Key points
- Haemophilus influenzae can cause infections ranging from minor to serious, even deadly.
- Chemoprophylaxis and vaccination are recommended to prevent one type of H. influenzae disease — type b or Hib.
- While other types of H. influenzae disease are uncommon, they've been increasing in recent years.
Cause
H. influenzae are gram-negative bacteria. They can be encapsulated (typeable) or unencapsulated (nontypeable). The 6 encapsulated serotypes are designated a through f (e.g., Hia, Hib).
Types
H. influenzae infections can affect many organ systems.
Typeable H. influenzae
The most common types of infections caused by typeable H. influenzae, including Hib, include:
- Pneumonia
- Bacteremia
- Meningitis
- Epiglottitis
- Septic arthritis
- Cellulitis
- Otitis media
- Purulent pericarditis
Less common infections include endocarditis and osteomyelitis.
Nontypeable H. influenzae
Nontypeable H. influenzae commonly cause acute otitis media and sinusitis episodes in children. They commonly cause bronchitis in adults.
Nontypeable H. influenzae can also cause invasive disease in all ages.
Risk factors
The following groups are at increased risk of invasive H. influenzae disease:
- Children younger than 5 years of age
- Adults 65 years or older
- American Indian and Alaska Native people
Certain medical conditions can also increase someone's risk of H. influenzae disease:
- Asplenia
- HIV infection
- Immunoglobulin and complement component deficiencies
- Malignant neoplasms requiring hematopoietic stem cell transplant, chemotherapy, or radiation therapy
- Sickle cell disease
Hib disease specifically
The following groups are at increased risk of Hib disease:
- Daycare classmates of someone with Hib disease
- Household contacts of someone with Hib disease
- Unimmunized and underimmunized children younger than 5 years old
How it spreads
Transmission usually occurs when someone breathes in or has direct contact with respiratory droplets containing the bacteria. Like symptomatic people, nasopharyngeal carriers can spread the bacteria by coughing and sneezing.

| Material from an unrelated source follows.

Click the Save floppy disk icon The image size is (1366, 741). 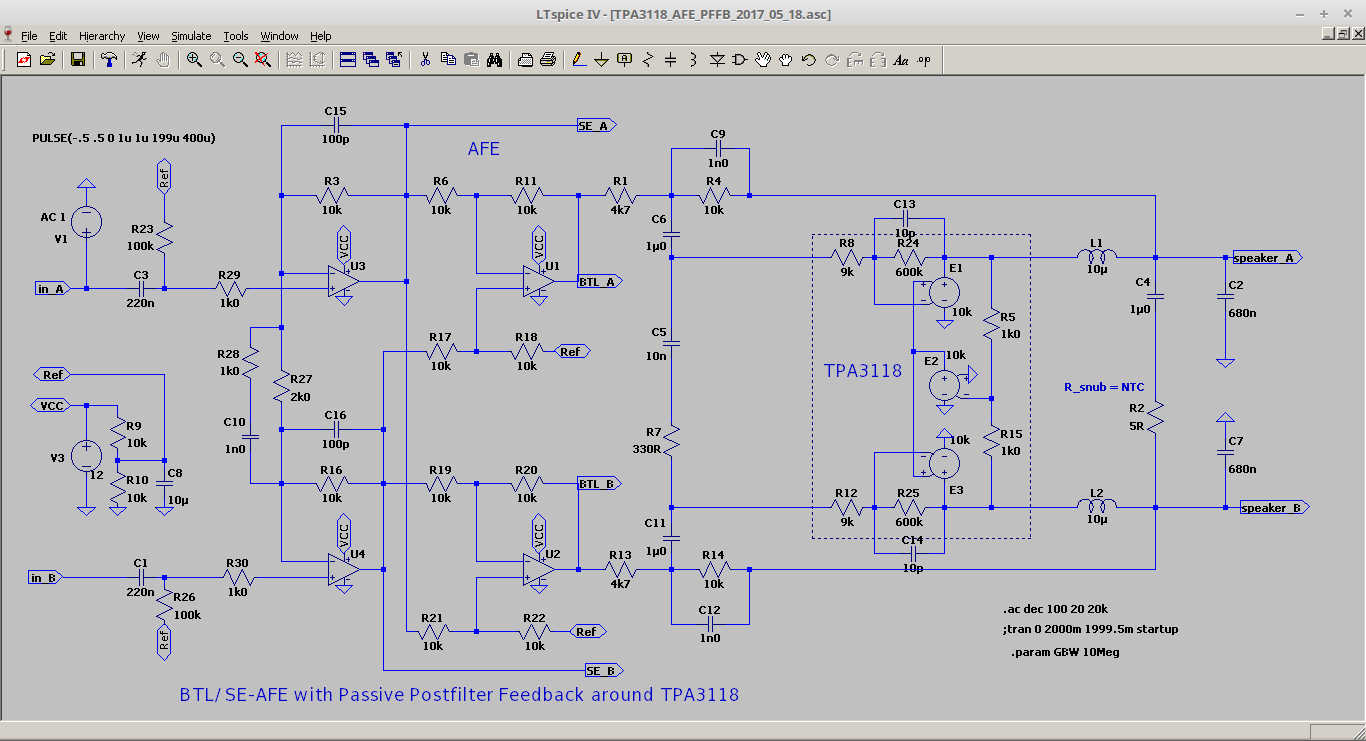[x=78, y=60]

Neonates can acquire infection by aspiration of infected amniotic fluid or through contact with genital tract secretions containing the bacteria.
Prevention
Chemoprophylaxis
CDC recommends chemoprophylaxis for close contacts of Hib cases. CDC doesn't have similar guidelines for other types of H. influenzae disease.
Findings: Non-type b secondary transmission likely
Vaccination
Hib vaccine is a routine U.S. childhood vaccination.
There are no vaccines for non-b and nontypeable H. influenzae disease.
Diagnosis
Diagnosis of invasive disease caused by H. influenzae is based on clinical presentation and laboratory tests. These tests can include culture and nucleic acid amplification by a validated assay (e.g., polymerase chain reaction [PCR]).
Advantages and disadvantages of culture and PCR
Complications
Between 3% to 6% of Hib cases in children are fatal.
People 65 years or older with invasive H. influenzae disease have higher case-fatality ratios than children.
Up to 20% of patients who survive Hib meningitis have permanent hearing loss or other long-term neurological sequelae.
Trends and surveillance
Hib disease is no longer common.
Invasive H. influenzae disease is a reportable condition in the United States.
- Oliver SE, Rubis AB, Soeters HM, et al. Secondary cases of invasive disease caused by encapsulated and nontypable Haemophilus influenzae — 10 U.S. jurisdictions, 2011–2018. MMWR Morb Mortal Wkly Rep. 2023;72(15):386–90.
- Blain A, MacNeil, J, Wang X, et al. Invasive Haemophilus influenzae disease in adults ≥65 years, United States, 2011. Open Forum Infect Dis. 2014;1(2): ofu044.